(Click-target data)
****************************************
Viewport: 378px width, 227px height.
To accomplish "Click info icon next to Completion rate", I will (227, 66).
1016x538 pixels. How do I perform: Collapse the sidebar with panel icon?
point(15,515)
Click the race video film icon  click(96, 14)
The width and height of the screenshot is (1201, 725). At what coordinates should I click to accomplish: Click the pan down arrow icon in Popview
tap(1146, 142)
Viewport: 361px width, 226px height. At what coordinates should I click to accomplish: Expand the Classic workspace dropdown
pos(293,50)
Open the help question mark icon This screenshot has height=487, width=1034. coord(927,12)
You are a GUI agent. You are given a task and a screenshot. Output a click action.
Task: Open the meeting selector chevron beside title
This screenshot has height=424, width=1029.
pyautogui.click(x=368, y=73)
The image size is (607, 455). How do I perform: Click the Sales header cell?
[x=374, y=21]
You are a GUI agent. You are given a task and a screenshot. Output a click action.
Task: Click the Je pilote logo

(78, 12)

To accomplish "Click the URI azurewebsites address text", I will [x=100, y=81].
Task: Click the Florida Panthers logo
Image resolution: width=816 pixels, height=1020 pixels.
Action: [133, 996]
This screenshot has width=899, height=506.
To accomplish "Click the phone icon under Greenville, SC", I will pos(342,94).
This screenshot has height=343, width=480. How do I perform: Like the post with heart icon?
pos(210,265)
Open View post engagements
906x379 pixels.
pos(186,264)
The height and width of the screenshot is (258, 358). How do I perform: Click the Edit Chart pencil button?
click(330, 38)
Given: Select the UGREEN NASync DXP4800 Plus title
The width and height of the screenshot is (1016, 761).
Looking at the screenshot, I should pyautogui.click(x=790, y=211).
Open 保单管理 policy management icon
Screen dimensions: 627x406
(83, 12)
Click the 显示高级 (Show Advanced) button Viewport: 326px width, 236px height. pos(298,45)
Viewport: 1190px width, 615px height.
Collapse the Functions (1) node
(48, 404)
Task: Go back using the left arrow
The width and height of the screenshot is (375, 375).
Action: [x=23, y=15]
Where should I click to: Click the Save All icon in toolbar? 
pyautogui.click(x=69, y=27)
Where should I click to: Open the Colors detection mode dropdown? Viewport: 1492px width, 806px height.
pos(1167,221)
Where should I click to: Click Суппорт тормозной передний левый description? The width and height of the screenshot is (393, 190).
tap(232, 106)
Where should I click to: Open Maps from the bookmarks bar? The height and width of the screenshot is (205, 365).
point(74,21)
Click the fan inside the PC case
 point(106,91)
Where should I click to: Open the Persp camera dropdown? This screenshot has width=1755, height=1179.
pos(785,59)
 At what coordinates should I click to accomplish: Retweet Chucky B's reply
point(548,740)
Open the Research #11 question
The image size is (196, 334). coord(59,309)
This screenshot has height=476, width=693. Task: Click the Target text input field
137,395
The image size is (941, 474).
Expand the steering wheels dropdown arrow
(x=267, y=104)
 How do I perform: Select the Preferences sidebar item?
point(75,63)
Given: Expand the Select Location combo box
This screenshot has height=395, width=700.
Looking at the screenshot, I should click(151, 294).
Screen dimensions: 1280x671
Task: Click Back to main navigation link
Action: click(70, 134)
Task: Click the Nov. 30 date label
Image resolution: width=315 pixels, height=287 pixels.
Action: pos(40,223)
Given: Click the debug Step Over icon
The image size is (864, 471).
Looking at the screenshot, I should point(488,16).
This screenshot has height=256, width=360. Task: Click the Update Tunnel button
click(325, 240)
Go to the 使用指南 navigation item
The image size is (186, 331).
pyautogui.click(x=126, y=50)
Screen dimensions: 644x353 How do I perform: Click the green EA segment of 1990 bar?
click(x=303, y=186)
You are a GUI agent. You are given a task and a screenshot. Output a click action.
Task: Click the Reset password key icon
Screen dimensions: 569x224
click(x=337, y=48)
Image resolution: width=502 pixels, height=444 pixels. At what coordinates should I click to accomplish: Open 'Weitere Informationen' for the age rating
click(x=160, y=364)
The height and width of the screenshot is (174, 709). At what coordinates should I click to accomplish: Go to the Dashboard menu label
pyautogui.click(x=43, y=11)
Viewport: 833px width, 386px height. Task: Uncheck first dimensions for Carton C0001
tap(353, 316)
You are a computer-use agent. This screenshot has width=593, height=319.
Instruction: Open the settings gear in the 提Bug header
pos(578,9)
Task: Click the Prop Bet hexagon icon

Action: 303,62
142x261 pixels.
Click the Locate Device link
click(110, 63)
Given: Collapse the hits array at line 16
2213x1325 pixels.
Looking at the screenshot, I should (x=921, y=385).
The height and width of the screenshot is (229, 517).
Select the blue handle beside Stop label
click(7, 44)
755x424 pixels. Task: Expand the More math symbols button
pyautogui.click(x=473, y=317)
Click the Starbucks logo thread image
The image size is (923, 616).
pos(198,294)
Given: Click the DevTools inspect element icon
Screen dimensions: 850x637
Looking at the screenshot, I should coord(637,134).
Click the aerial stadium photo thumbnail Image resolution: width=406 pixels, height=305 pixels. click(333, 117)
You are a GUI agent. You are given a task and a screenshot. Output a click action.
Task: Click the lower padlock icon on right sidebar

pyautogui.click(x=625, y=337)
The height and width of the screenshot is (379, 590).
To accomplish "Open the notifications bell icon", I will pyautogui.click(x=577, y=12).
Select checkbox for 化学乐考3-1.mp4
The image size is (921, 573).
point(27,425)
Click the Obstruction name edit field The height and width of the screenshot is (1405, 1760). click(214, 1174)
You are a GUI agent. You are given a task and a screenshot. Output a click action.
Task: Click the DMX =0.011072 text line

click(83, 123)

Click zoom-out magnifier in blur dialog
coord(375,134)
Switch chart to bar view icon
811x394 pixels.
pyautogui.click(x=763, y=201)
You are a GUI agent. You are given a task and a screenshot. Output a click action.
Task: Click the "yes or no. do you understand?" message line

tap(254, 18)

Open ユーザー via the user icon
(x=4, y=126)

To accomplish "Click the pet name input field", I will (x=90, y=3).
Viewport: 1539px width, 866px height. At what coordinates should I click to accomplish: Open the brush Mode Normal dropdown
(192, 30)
****************************************
Exercise objective:
Reproduce the listing word for word, from its first line through the line containing "I will pos(342,94).", with that line included.

Problem solution:
Viewport: 378px width, 227px height.
To accomplish "Click info icon next to Completion rate", I will (227, 66).
1016x538 pixels. How do I perform: Collapse the sidebar with panel icon?
point(15,515)
Click the race video film icon  click(96, 14)
The width and height of the screenshot is (1201, 725). At what coordinates should I click to accomplish: Click the pan down arrow icon in Popview
tap(1146, 142)
Viewport: 361px width, 226px height. At what coordinates should I click to accomplish: Expand the Classic workspace dropdown
pos(293,50)
Open the help question mark icon This screenshot has height=487, width=1034. coord(927,12)
You are a GUI agent. You are given a task and a screenshot. Output a click action.
Task: Open the meeting selector chevron beside title
This screenshot has height=424, width=1029.
pyautogui.click(x=368, y=73)
The image size is (607, 455). How do I perform: Click the Sales header cell?
[x=374, y=21]
You are a GUI agent. You are given a task and a screenshot. Output a click action.
Task: Click the Je pilote logo

(78, 12)

To accomplish "Click the URI azurewebsites address text", I will [x=100, y=81].
Task: Click the Florida Panthers logo
Image resolution: width=816 pixels, height=1020 pixels.
Action: [133, 996]
This screenshot has width=899, height=506.
To accomplish "Click the phone icon under Greenville, SC", I will pos(342,94).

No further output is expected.